具体的な話をする時には、読んでいただいている方と同じHILSを使うのが望ましい形です。しかし、HILSは安いものではないので、ひょいと買いそろえる訳にもいきません。そうであれば、フリーのツールを寄せ集めて動くものを作り、この記事を読んでくださっている方にも、すぐに試せるような環境を提供したい!とそう考えました。

もう1点、HILSに関する情報をWebでいろいろ探しまわったのですが、『こうすればうまくいく』だの『HILSってこんなものですよ』という話は多少は転がっています。しかし、『こんな感じで失敗した!痛い目を見た!』という話は見受けられませんでした。何かを学ぶには、成功例と失敗例の両方が必要だ、というのが個人的な信念です。ですから、私が人柱となって失敗例も色々と提供できたらいいかな?という思いもあります。

これから作るのは、全てオープンソースで賄う無償のHILSです。これをFreeHILSと呼ぶ事にします。もともとのツールを組み合わせただけでは多分満足いくHILSにはなりません。そこで、いろいろと機能追加をしていく事になると思います。その成果もすべてオープンソースかつ無償でご提供します。

こんな感じで、FreeHILSプロジェクトの開始から完了までのプロセスを、記事にしていく事にします。ただし、このプロジェクトとは別に、Simulink関連のノウハウで書いておきたいものも沢山あります。気が向いたら、Simulink関連ノウハウの方に浮気する事もあるかと思います。

HILSシステム構築フェーズ

まずは、第一フェーズである『HILSシステム構築フェーズ』についてご説明します。この章を読んでいただくと、これから一体全体何をしようとしているのか?の全体像がつかめるかと思います。

このフェーズにおける目標は3つです。

・HILSを構築しながら、ノウハウの蓄積を行う
・極力フリーにして、だれでも簡単に追試できるようにする
・実際に検査装置として使っても差し支えのない性能を目指す

それぞれについてご説明します。

【HILSを構築しながら、ノウハウの蓄積を行う】

とにかく最小限の時間でHILSを構築します。そのため、フリーのツールを組み合わせてシステムを構築します。しかし、だからといって『動けばそれで良し』とは考えません。なぜそれは動くのか?どういう仕組みになっているのか?といった事をしっかり調べてノウハウ化していきます。それは、FreeHILSプロジェクトの目的が、システム構築そのものではなく、システム構築から得られるノウハウの蓄積にあるからです。そのため、優先順位を「ノウハウの蓄積」>「作業スピード」とします。
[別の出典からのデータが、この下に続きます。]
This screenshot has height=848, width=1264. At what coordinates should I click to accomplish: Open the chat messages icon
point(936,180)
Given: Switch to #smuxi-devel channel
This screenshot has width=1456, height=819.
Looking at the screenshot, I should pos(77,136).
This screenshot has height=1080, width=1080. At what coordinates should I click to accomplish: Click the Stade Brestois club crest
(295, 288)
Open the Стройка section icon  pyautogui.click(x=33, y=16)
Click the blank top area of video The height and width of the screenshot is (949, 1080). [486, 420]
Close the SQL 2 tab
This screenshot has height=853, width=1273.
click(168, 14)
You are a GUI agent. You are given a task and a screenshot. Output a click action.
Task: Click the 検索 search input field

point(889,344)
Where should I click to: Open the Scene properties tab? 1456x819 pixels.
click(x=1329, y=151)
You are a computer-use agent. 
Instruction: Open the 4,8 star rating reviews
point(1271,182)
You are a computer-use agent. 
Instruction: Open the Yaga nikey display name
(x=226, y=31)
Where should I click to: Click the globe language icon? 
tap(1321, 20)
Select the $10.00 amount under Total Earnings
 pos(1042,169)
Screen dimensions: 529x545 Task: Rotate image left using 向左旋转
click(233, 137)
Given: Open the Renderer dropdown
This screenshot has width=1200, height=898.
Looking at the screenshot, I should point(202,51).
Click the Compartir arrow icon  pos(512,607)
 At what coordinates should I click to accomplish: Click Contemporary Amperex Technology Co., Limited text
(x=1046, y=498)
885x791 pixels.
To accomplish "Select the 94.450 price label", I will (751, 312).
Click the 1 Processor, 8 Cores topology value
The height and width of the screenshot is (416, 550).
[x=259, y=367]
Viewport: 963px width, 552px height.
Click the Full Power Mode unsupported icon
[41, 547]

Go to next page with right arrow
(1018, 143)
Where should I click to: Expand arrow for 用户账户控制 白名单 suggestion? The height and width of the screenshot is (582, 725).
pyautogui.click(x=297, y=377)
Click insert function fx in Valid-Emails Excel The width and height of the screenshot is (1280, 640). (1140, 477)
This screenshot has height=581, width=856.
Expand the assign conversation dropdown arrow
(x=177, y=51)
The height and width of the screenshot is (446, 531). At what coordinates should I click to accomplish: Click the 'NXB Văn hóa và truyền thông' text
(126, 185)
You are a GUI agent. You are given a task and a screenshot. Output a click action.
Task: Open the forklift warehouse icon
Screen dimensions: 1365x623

【極力フリーにして、だれでも簡単に追試できるようにする】

簡単に追試できない理由があるとしたら、それは『お金』と『手間』でしょう。

まず第一の障害は『お金』です。そこで、Scilab/ Scicosというフリーのツールをベースとして、リアルタイムLinux上でシミュレーション実行してやる事を考えます。さすがに、PCとかI/Oボードについては、タダという訳にはいきません。しかし、I/Oボードなども高いものは極力つかわず、目標予算20万円以下という所でやってみます。20万円以下であれば、勉強代としては悪くないレベルではないでしょうか。

・PC ⇒ 遊んでるやつがあれば、それを使いましょう
・I/Oボード、コネクタ、端子台 ⇒ 20万円以下を目標にする
・FreeHILS ⇒ 無料!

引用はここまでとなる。